* begin TEXT EXTRACT *

Produces a litigation-defensible cure demand with breach chronology, statutory notice compliance, remedy mapping, and proof-of-service structure.

Required Inputs

Collect before drafting. If any item is missing, return a "facts required" list — do not draft until resolved.

  1. Governing instruments — executed agreement, riders, addenda, incorporated docs
  2. Party identifiers — legal names, capacities, service addresses, entity IDs
  3. Contractual triggers — notice clause, cure period, default definitions, remedy ladder, termination/fee provisions
  4. Evidence — payment history, performance logs, communications, inspection reports, invoices, prior notices
  5. Jurisdiction — governing law, performance location, mandatory notice form/period/method rules
  6. Sender's posture — cure, escrow holdback, termination, specific performance, or damages sequencing

Workflow

1. Intake Validation

Block drafting if missing:

  • Amount due / due dates
  • Governing clause for notice method
  • Legal authority to sign
  • Delivery details for required recipients

2. Breach Matrix

Date Obligation Required Performance Actual Conduct Evidence Contract Section
  • One row per missed/late payment or performance failure.
  • Factual language only — no conclusory legal labels.

3. Jurisdiction Check

Confirm and record in a tracking table:

Item Status Source
Cure period minimums Confirmed / [VERIFY] Agreement + statute
Service method sufficiency Confirmed / [VERIFY] Agreement + statute
Termination / acceleration prerequisites Confirmed / [VERIFY] Contract + law
Tenant-protective statutory overrides Confirmed / [VERIFY] State statute

Mark any unconfirmed legal text with [VERIFY].

4. Draft Structure

  1. Header — title, date, sender, recipient
  2. Agreement identification — name, date, section references
  3. Non-performance chronology — objective facts, evidence-linked
  4. Cure demand — measurable conditions
  5. Cure deadline — exact date/time/zone; specify "commence by" vs "complete by"
  6. Remedies escalation — contract → statutory → judicial
  7. Rights preservation / anti-waiver
  8. Signature and authority blocks
  9. Certificate of service — method, date/time, recipient, tracking/receipt proof

5. Style Rules

  • Numbered paragraphs for citation reference.

* end TEXT EXTRACT *

• _WHAT TO PRODUCE_:
Write the next part of the cure demand drafting guide, beginning after its final style rule.

* begin SUPPLIED INFORMATION *

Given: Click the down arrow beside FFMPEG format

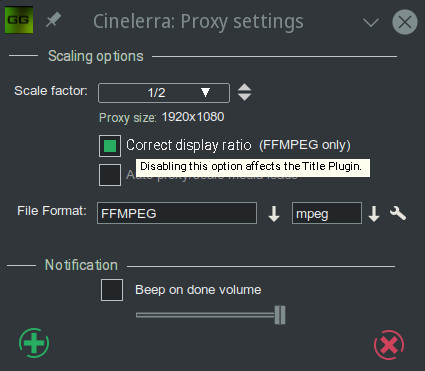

* end SUPPLIED INFORMATION *

• _IN RESPONSE_:
  • Short, direct sentences.
  • Mirror defined terms from the agreement exactly.

Notice Template

Date:
To:
From:
Re: Notice to Perform – [Agreement Name/Date]
Agreement Date:
Governing Law:
Notice Clause References:
Default Date(s):
Obligations Breached:
Breach Chronology: (table)
Cure Demanded:
Deadline: (date/time + zone)
Cure Acceptance Method/Location:
Consequences of Non-Cure:
Rights Reserved:
Authorized Signatory:
Capacity / Authority:
Certificate of Service:
  - Method:
  - Date/Time:
  - Recipient:
  - Tracking/Receipt:

Final Checklist

  1. Every factual assertion traceable to a document.
  2. Each cure item objectively measurable.
  3. Cure window meets jurisdictional/statutory minimums and contract terms.
  4. Delivery method satisfies contract and governing rules.
  5. Reservation of rights covers contract, legal, and equitable remedies.
  6. No new legal theory introduced without [VERIFY].

Pitfalls

  • Never understate statutory notice requirements in residential contexts.
  • Never assume payment totals — calculate from ledger components (principal, fees, interest).
  • Do not assert anti-waiver language without addressing the specific legal posture.
  • Avoid emotional or persuasive language — keep it enforceable and documentary.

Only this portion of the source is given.